* _YOUR INSTRUCTIONS_:
Repeat word for word everything in the comment on country music below, from "Yeah, I just" down to "never having heard.".

* _PROVIDED TEXT_:
□ □ □ □ □ □ □

Yeah, I just love "Imagine".
*gag*
(Damn it, there's got to be *some* pigeon-hole I can fit into.)
Kevin? You ok man? That was quite a rant.
Now, who made you (or anyone else) the arbiter of all things good?
Hey, Timothy:
I did not say that, as you condecendingly paraphrase: "Country songs with patriotic lyrics are "reflexive" and "semi-religious," and lack "complexity, originality, [or] challeng[e].""
I was talking about the ones that ARE reflexive, semi-religious and that lack complexity, originality or challenge -- ones like "Have You Forgotten?" which you admit to never having heard.
If your only standard for the quality of a song is that it has a nice beat and you can dance to it, fine, but realize that some people like to actually listen to the lyrics and have them make sense, and enjoy hearing instrumentalists having to stretch a bit for a living instead of just cranking up the backbeat.
It is possible to write a patriotic song that is not paint by number, that is heartfelt and well written, but you miss the entire point that the way that today's radio oriented country is churned out doesn't make for well written music in many cases. There are some excellent artists worthy of the name working in the field but you are unlikely to hear their work on the radio (except possibly on a small "Americana" station). Due to the nature of radio focus and call-out testing where songs are judged by short "hooks" and not as a whole, and the influence of consultants and labels, what you hear has been processed down to be as inoffensive as possible.
Nothing I say about bad country absolves bad pop, bad hip-hop, or bad opera, for that matter, from being bad -- invoking the "it's all the same old crap" for other musical forms doesn't mean it's okay if they don't reach for better as well. Even though Sturgeon's Law applies to all music, why do you assume that to demand higher standards is somehow a bad thing?
And how do you figure that a song like "Have You Forgotten?" with an implicit challenge against the other (the "you" of the title) is meant to unite at all? In practice, by offering no coherent argments for its position that would convince anyone not already on board with war the song is meant to divide -- to confirm the believer's stance and set them against the dissenter. It's preaching to the choir and telling them it's okay to hate those who disagree with them. What's patriotic about that?
And just what is wrong with demanding excellence instead of settling for the merely marginally acceptable? Do not assume that contempt for shoddy product and the people that settle for it means contempt for the possibilities of the country genre. That's the same kind of simplistic reasoning that assumes that not liking a bad patriotic song means being anti-American. Do not dare, sir, to imply that I do not love my country just as much as you because I expect better than the lowest common denominator.

□ □ □ □ □ □ □

* _DATA SHOWN_:
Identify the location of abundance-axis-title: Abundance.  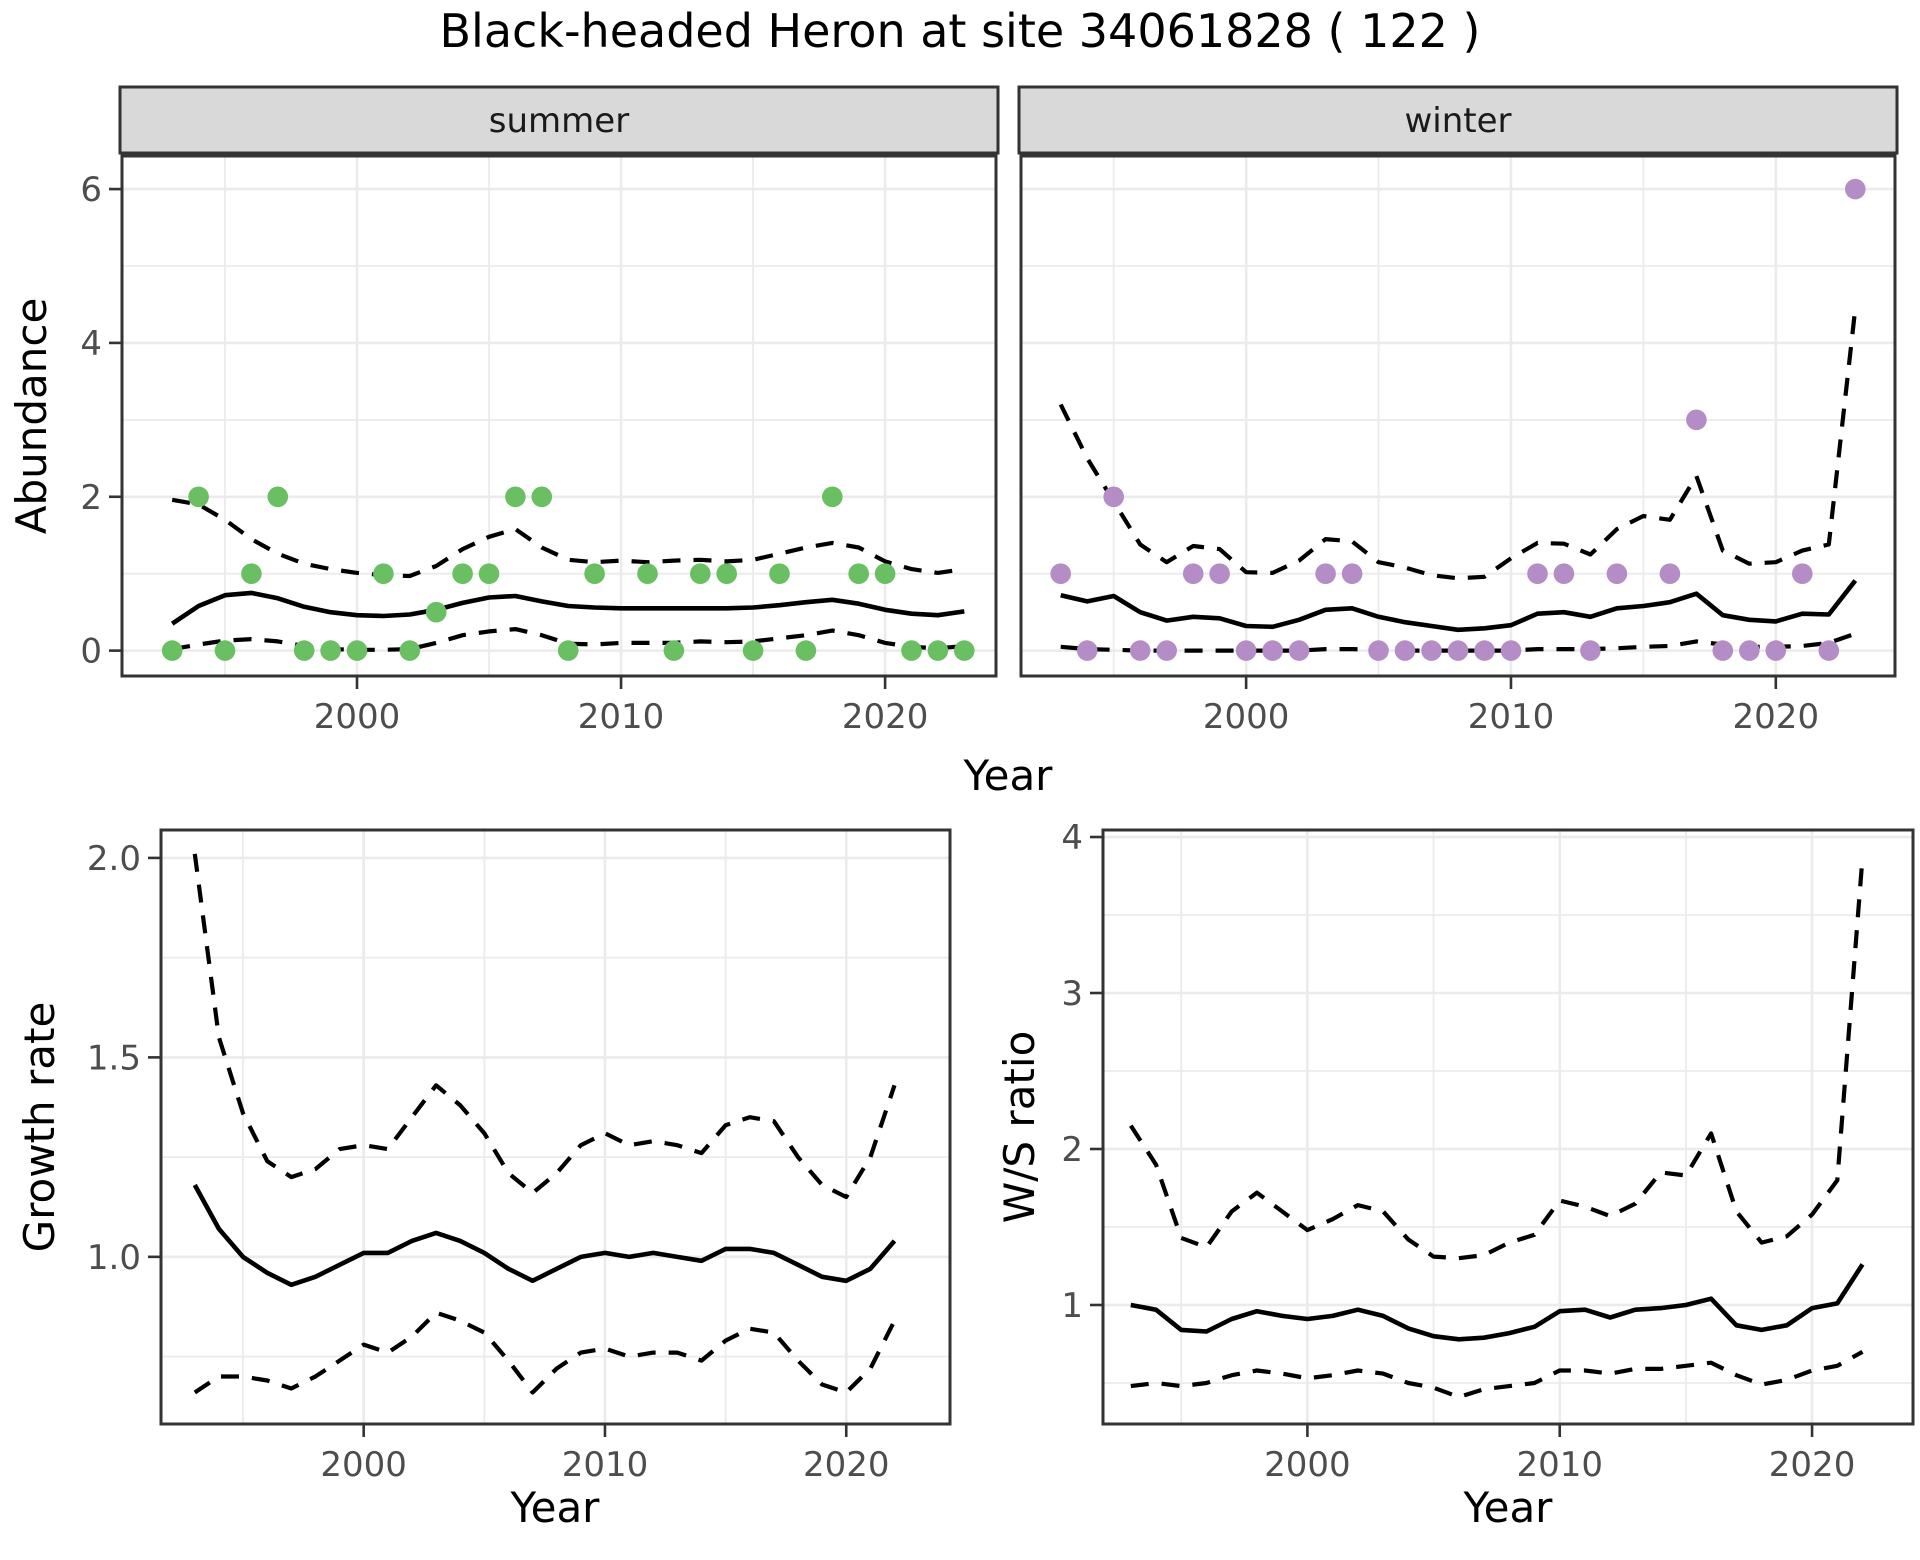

□ □ □ □ □ □ □

* _ANSWER TO THIS TASK_:
Yeah, I just love "Imagine".
*gag*
(Damn it, there's got to be *some* pigeon-hole I can fit into.)
Kevin? You ok man? That was quite a rant.
Now, who made you (or anyone else) the arbiter of all things good?
Hey, Timothy:
I did not say that, as you condecendingly paraphrase: "Country songs with patriotic lyrics are "reflexive" and "semi-religious," and lack "complexity, originality, [or] challeng[e].""
I was talking about the ones that ARE reflexive, semi-religious and that lack complexity, originality or challenge -- ones like "Have You Forgotten?" which you admit to never having heard.